__SET TASKS__.
a. Copy the passage of the Paul Wheeler article below, starting at "Hereford would reach" and ending at "two managers compared.".
b. Extend the article on Paul Wheeler's football career below, picking up after its last sentence.

__QUOTED PASSAGE__.
#####
Matt Healey continues the series.

Paul Wheeler was born in Caerphilly on the 3rd January 1965.

He began his career at Bristol Rovers, but didn’t appear for the first team, he subsequently dropped into welsh non league football with Taffs Well and Aberaman.

After he scored plenty of goals in the welsh non league system. Scouts flocked to watch him, he impressed in a trial game and returned to the Football League in 1985 with Cardiff City, he made over 100 appearances for the Bluebirds.

After four years at Ninian Park, Wheeler was released by Cardiff City manager Len Ashurst in 1989 and had a brief spell at Hull City. He joined Hereford United in early 1990. Wheeler tells me how he arrived at Edgar Street.

“I had a phone call from Hereford manager Ian Bowyer, he had always be interested with me when I was at Cardiff City. I was only on non contract forms at Hull and I spoke to the manager Stan Ternent, but he couldn’t offer me what I wanted, so I drove down in my car and signed for Hereford United. It made things so much easier for me location wise as I was still living in Cardiff at the time and the journey to Hereford was just over an hour away”

Player Profile – February 1990

Wheeler made his Bulls debut against Maidstone United in a 2-0 loss on 14th February 1990. Hereford manager Ian Bowyer was a positive influence on Wheeler “He told me to enjoy my football, not to come back for corners and free kicks and play my natural game. I felt at ease and I scored plenty of goals in the last three months of that season”

Wheeler opened his Hereford account with the only goal of the game in a 1-0 away win against Doncaster Rovers on the 25th February 1990.

He scored a double against Colchester United in a 2-0 home win on the 14th March 1990.

He was also on the scoresheet when the Bulls defeated promotion chasing Exeter City 2-1 on 31st March 1990.

Hereford would reach the Welsh Cup Final that season, but unfortunately Wheeler couldn’t play as he was cup tied, when he left Cardiff City in September 1989, he briefly turned out for AFC Cardiff in a Welsh Cup game . For all the historians AFC Cardiff later became Inter-Cardiff, who were also known as Inter CabelTel and then they merged with Cardiff Met who recently played in Europe and now play in the Welsh Premier.

“It was frustrating as I knew I was playing my best football. I was relaxed and scoring goals, but the lads did great in winning the final against Wrexham”

Ian Bowyer departed that summer and Colin Addison returned as manager. I asked him how the two managers compared.

Hereford United 1990/1991 Team Photograph

“Colin had been abroad in Spain and he came over with these ideas of a lot of ball work, with Ian Bowyer he was a lot more tactical and favoured youth over experience”

Former Hereford striker Stewart Phillips had returned to Edgar Street for a 2nd spell and despite starting the season up front with the then record signing Ian Juryeff. Wheeler would have to make do with a place on the substitutes bench from early September onwards.

Juryeff was then sold to Halifax Town for £50,000 and on loan striker Colin Gordon came in from Leicester City and he was the preferred partner with Phillips. Then when Gordon returned back to Filbert Street, Paul Millar was bought in from Port Vale on loan.

Wheeler scored his first league goal of the season in a 3-0 win over Burnley on the 13th October 1990.
#####
__DATASET ENTRIES__.
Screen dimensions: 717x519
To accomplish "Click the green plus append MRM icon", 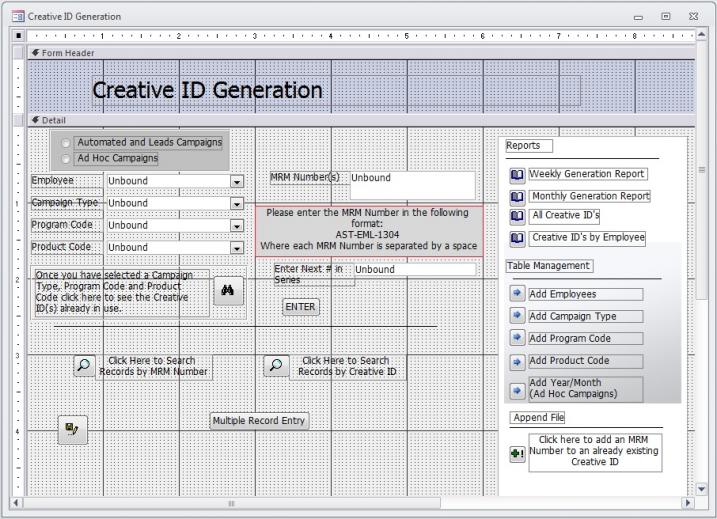I will (x=517, y=453).
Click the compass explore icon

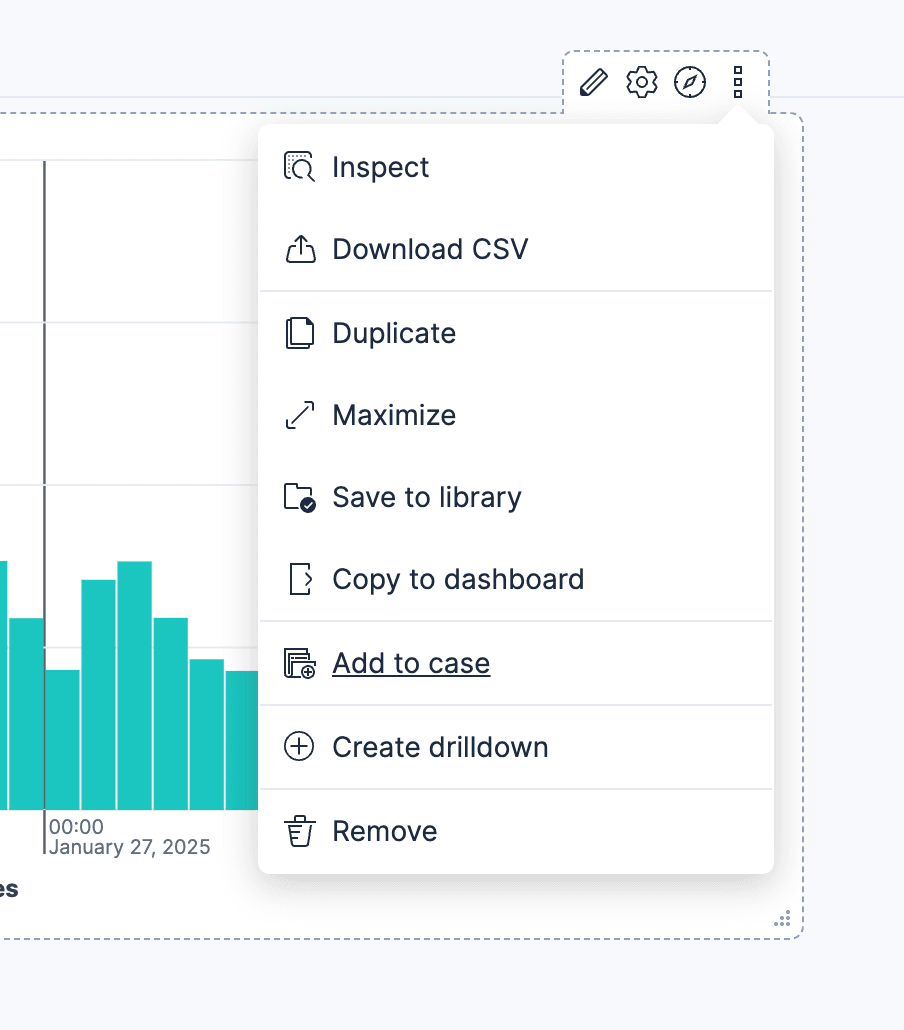(x=690, y=82)
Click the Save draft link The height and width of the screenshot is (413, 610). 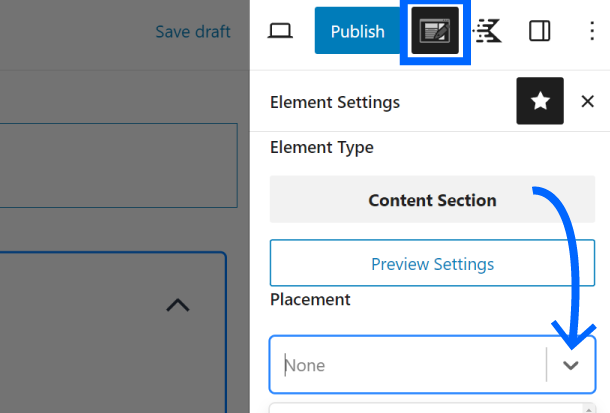(x=192, y=32)
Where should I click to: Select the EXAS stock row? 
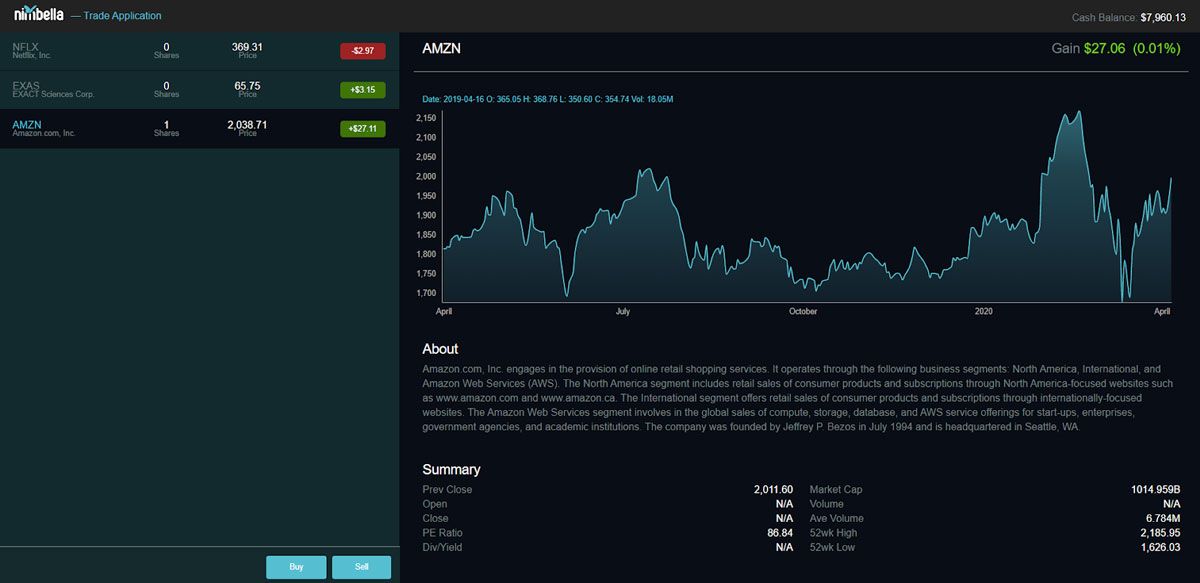coord(200,90)
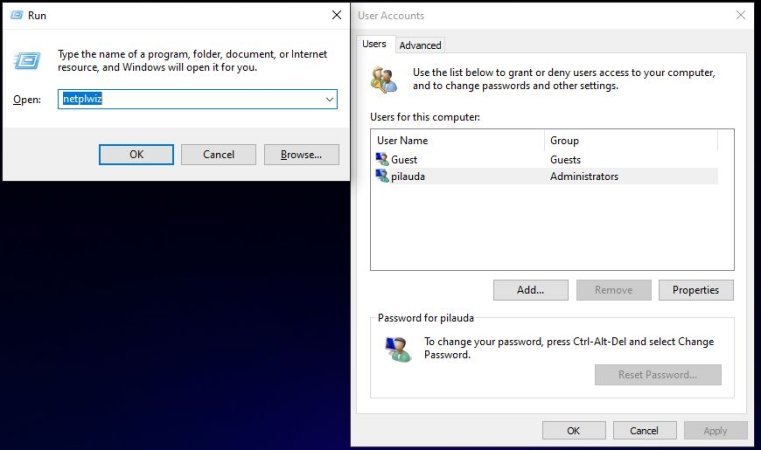Expand the Open command history dropdown
Screen dimensions: 761x450
329,99
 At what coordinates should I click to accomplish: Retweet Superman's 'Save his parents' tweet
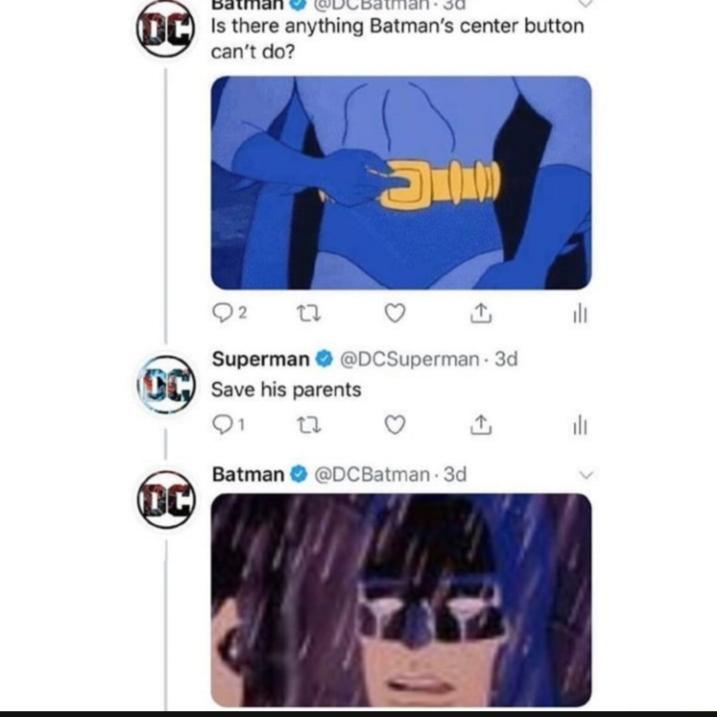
#####
__EXERCISE RESULTS__.
a.
Hereford would reach the Welsh Cup Final that season, but unfortunately Wheeler couldn’t play as he was cup tied, when he left Cardiff City in September 1989, he briefly turned out for AFC Cardiff in a Welsh Cup game . For all the historians AFC Cardiff later became Inter-Cardiff, who were also known as Inter CabelTel and then they merged with Cardiff Met who recently played in Europe and now play in the Welsh Premier.

“It was frustrating as I knew I was playing my best football. I was relaxed and scoring goals, but the lads did great in winning the final against Wrexham”

Ian Bowyer departed that summer and Colin Addison returned as manager. I asked him how the two managers compared.

b.
His most famous Hereford goal came against his former club Cardiff City in a 1-1 draw at Edgar Street on the 20th October 1990, he had received plenty of stick from the 3,000 travelling Bluebird’s who had swelled the crowd to nearly 6,000 that Saturday afternoon. Cardiff had taken an early lead through Mark Jones, but constant Hereford pressure in the 2nd half bought a 87th minute equaliser. Wheeler had come on for Paul Millar (who in fact later played for Cardiff) and he silenced the Cardiff boo boys with the late strike, this was in front of the packed travelling army who were situated in the Blackfriars enclosure and across the Len Weston stand.

“It’s good to score against the manager who gets rid of you. Its a difference of emotions as in one way I was happy, but when I went off on my run to celebrate the goal I spotted my next door neighbour in the away enclosure and lets say I gave him a wave. I got so much stick for the goal. I was still living in Cardiff. I couldn’t go out for three weeks as everyone knew where I lived”

Hereford United 1-1 Cardiff City – 20th October 1990

The Central News South footage misses out the celebration, but it shows the packed visiting enclosure.

Wheeler was frustrated with his role on the subs bench. Despite scoring against Burnley and Cardiff he still had to make do with a substitutes position. I asked him if the management thought he was more of an impact player “No, not at all. A certain coach came in to the club and we didn’t see eye to eye, my playing career was stalled”

I asked Wheeler if that was Bobby Smith, “correct” he replied “I knew him from my time at Cardiff City”

Hereford United v Walsall – February 1991

Smith left Hereford to join the coaching staff at Swansea City in early 1991 and Wheeler found himself in the starting line up again.

He scored the 2nd goal in a 2-0 home win against Rochdale on a freezing cold night on 30th January 1991.

His final Hereford goal was in a 4-0 demolition over Maidstone United on a blustery day on the 23rd February 1991.

Colin Addison had signed a couple of strikers in Simon Brain and Peter Heritage and by mid March Wheeler only appeared as an occasional subsitute. He would leave Hereford at the end of the season.

“Colin had told me that he had enough and would be off at the end of the campaign. John Sillett was coming in as manager and I ended up being released, there was a big clear out that summer”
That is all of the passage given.